While it’s true women aren’t the only ones to blame for abortion, men need forgiveness too
The NACN seems to appreciate the pastoral effort being put forth by Pope Francis as he extends priestly faculties during the Jubilee Year of Mercy, enabling all priests to forgive women who express contrition for past abortions. Still, pastoral outreach or no, they’re feeling pretty unaffirmed by His Holiness. They’re angry and if Francis is curious as to why, they have helpfully spelled it out for him:
- [Francis’ action] does not respect the moral authority women have in making decisions for their own reproductive anatomy.
- It still holds those decisions made by a woman as sinful.
- It does not acknowledge that sperm from males produced these unplanned pregnancies.
- It only serves to highlight the fact that women should be eligible for all sacraments.
- It continues the practice of men proclaiming what is right and just for women.
The temptation to fisk the list — to respond, item-by-item, to this bellyaching from the Catholic fringe — was almost too great. But in the end, it would be too easy: whatever “moral authority” women may feel they have over their bodies, an abortion violently destroys someone else’s body, and no woman has the “moral authority” to commit murder; the pope in no way holds that “decisions made by a woman” are inherently sinful, but — in the land of reality — some decisions made by women are actually sinful, and abortion is one of them; yes, sperm is necessary for pregnancy, but that argument must acknowledge that eggs are, too; the pope’s action in no way proves that Holy Orders should be open to anyone except those called by the Lord, and it continues the practice of Popes proclaiming the mercy and love of the Creator for his created creatures.
That may a superficial fisking, so late me add that, in fairness to the NCAN, these sisters do suggest a point worth noting: in focusing so intently on the reconciliation of women who have procured abortions, the men who often encourage the procedure (and who sometimes force it) go unmentioned anywhere in the pope’s statement.
“This Jubilee Year of Mercy excludes no one,” writes His Holiness, and thanks be to God for that, and there is specific mention made that his proclamation means “to absolve of the sin of abortion those who have procured it and who, with contrite heart, seek forgiveness for it,” which could be interpreted to include any person who has encouraged or compelled a woman to seek an abortion, or has paid for the abortion, or has driven a woman to her dreadful appointment. Often, those persons are men.
In hindsight, perhaps someone — perhaps a woman, in fact — should have been by Pope Francis’ side, reminding him, as do these nuns, that “sperm makes babies!” and that there are thousands, perhaps millions of men who have played major roles in the procurement of abortions; who have contributed to an ongoing human holocaust with little understanding that — by their actions — they too have endangered their immortal souls and are under penalty of latae sententiae. They too are in dire need of the Mercy — of the healing and the reconciliation that can only be found through the sacrament of confession.

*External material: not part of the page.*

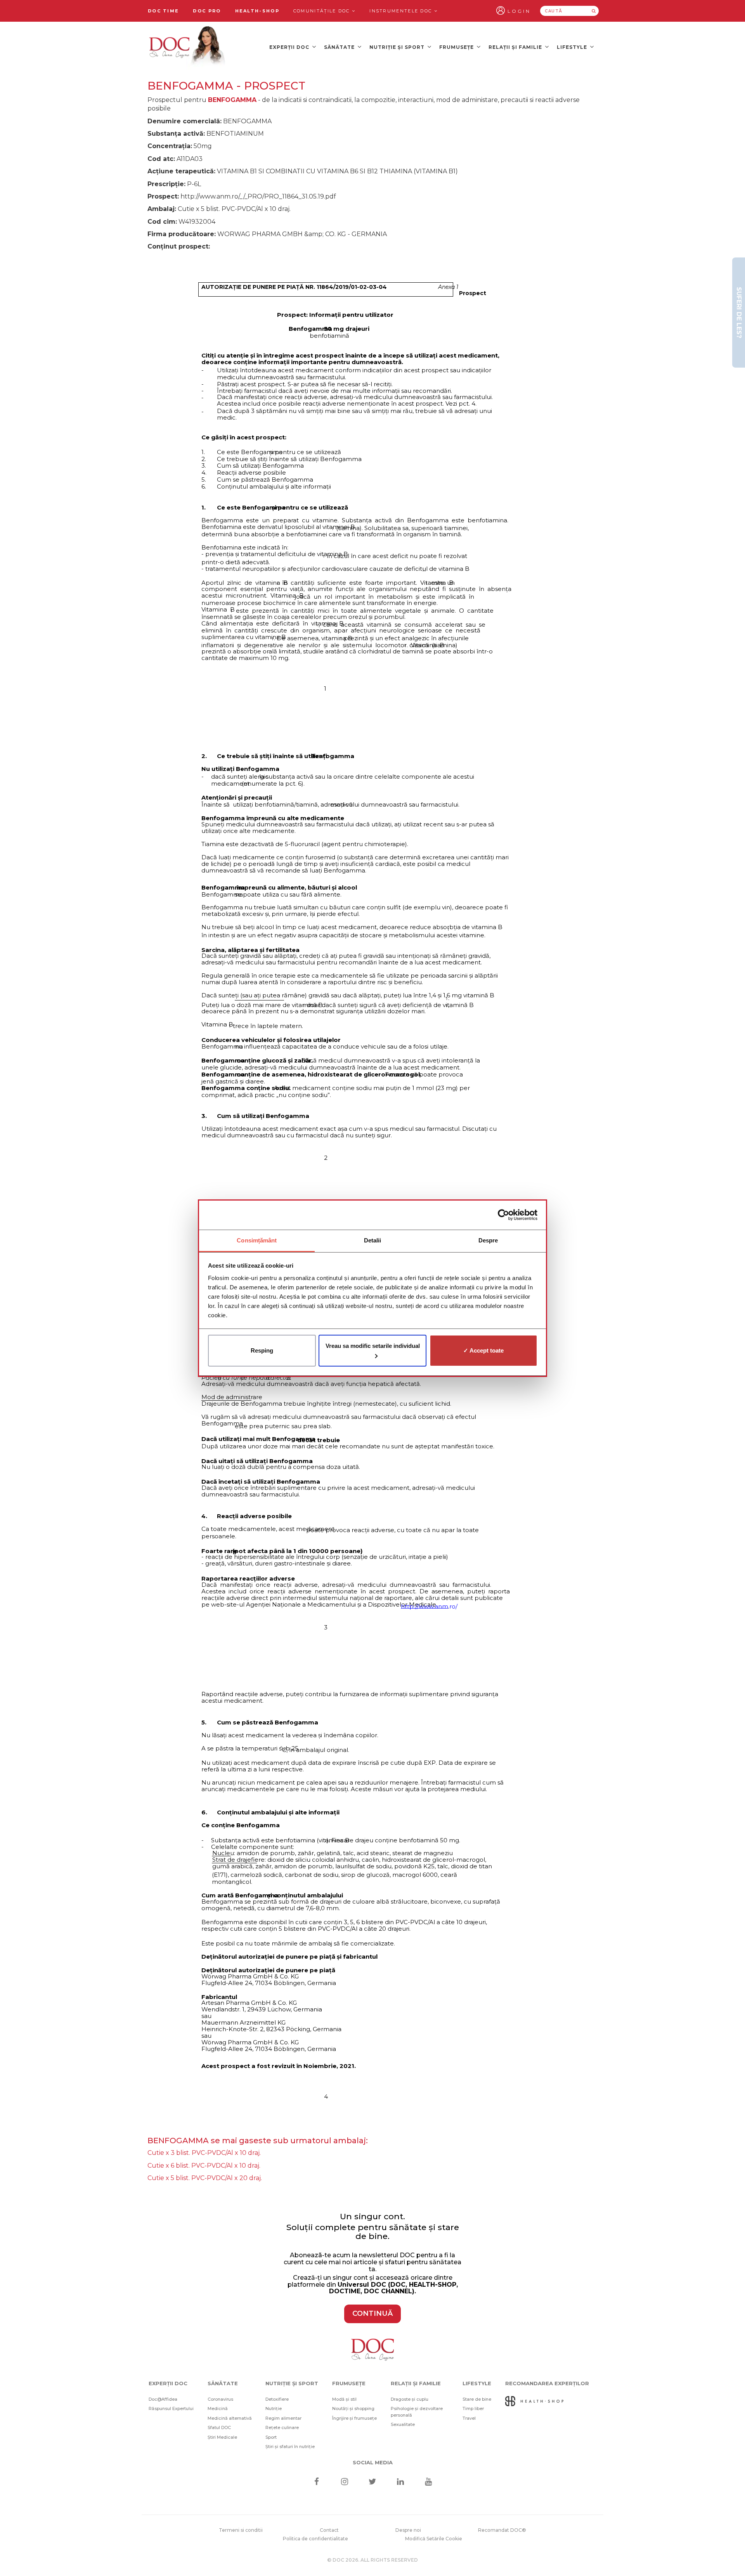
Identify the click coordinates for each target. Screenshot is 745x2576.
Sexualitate (403, 2424)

There is mercy for women, and His Holiness has made that abundantly clear, but there is mercy for men, too, and they must be informed not only that it is available for them, but that yes, indeed, if they have had any involvement with abortion, they are in need of it, as well. They must not be permitted to live in ignorance of that truth.
We talk a great deal, and rightly so, about the complementarity of the sexes in terms of relationship; this is an opportunity to talk about mutual responsibility within that complementarity, and the mutual need, sometimes, for mercy, as well.
The pope’s proclamation has been a curious thing; on the one hand, it almost seems extraneous; one is hard-pressed to think of a US diocese in which a bishop has not already given priests the ability to absolve the sin of abortion within the confessional; otherwise, given the ugly prevalence of abortion, even among Catholics, a bishop might spend the bulk of his time personally addressing one case after another, to the exclusion of his other duties.
On the other hand, in raising the issue so explicitly and dramatically — to the point where he has included otherwise-suspended priests in his extension — the pope may have reached the hearts of many, many women who have lived with a regretted decision, and thought there was no hope for them.
“…once you had not received mercy, but now you have received mercy,” wrote the very first Pope. In Christ, and within his Church, there has always been mercy, and it is a very good thing that women touched by abortion have been explicitly invited to share in it. But let us help the men to hear and understand that invitation, as well, and to know that mercy is also for them.